## What you are asked to do
What is needed is an exact copy of the lines in the listing below, from the one with "torbie (198, 541)" up to and including the one with "kitten (37, 541)", with no other lines.

----------

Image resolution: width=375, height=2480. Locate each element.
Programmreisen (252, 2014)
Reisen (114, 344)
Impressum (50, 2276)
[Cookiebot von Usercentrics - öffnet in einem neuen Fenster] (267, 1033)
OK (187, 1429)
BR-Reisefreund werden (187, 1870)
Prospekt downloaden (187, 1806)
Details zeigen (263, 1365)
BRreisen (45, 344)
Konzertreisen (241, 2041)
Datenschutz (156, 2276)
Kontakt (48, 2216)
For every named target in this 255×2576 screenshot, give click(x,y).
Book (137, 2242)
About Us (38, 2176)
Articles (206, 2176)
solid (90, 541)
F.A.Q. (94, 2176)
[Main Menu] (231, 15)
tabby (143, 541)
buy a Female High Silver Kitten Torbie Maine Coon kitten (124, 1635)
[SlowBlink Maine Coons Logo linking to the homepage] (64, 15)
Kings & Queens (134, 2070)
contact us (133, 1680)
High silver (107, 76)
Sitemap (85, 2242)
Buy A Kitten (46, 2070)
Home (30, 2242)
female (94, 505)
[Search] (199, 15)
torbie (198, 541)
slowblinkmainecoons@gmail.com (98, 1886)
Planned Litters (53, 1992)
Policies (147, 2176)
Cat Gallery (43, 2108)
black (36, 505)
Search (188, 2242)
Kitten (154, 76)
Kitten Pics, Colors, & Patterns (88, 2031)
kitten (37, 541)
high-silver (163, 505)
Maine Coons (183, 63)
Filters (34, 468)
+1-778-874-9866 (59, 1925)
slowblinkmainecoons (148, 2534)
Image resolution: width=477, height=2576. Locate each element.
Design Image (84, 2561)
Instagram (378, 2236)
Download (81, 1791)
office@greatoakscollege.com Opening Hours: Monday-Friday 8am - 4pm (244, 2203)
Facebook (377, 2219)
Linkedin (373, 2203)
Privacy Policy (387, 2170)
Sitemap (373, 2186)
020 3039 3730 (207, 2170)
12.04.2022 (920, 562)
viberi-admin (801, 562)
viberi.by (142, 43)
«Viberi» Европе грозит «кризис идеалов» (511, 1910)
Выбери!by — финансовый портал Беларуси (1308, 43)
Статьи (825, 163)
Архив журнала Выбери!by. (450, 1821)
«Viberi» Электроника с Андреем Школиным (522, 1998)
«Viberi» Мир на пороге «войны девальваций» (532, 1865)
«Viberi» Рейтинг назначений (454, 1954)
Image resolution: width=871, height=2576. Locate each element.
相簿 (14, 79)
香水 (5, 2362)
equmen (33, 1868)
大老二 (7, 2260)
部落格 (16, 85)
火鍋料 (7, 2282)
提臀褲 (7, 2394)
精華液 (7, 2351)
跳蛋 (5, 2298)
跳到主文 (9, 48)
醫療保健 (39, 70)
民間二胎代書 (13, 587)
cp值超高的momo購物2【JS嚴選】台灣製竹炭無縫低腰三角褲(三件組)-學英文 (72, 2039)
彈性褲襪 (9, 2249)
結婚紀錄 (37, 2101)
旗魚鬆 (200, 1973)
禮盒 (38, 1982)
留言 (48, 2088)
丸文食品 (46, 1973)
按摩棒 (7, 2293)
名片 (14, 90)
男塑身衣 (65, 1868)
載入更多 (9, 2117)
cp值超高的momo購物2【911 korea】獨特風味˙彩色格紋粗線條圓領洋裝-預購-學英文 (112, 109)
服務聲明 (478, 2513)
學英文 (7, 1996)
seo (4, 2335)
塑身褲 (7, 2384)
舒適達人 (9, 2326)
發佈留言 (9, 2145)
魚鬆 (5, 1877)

----------

## Answer section
torbie (198, 541)
slowblinkmainecoons@gmail.com (98, 1886)
Planned Litters (53, 1992)
Policies (147, 2176)
Cat Gallery (43, 2108)
black (36, 505)
Search (188, 2242)
Kitten (154, 76)
Kitten Pics, Colors, & Patterns (88, 2031)
kitten (37, 541)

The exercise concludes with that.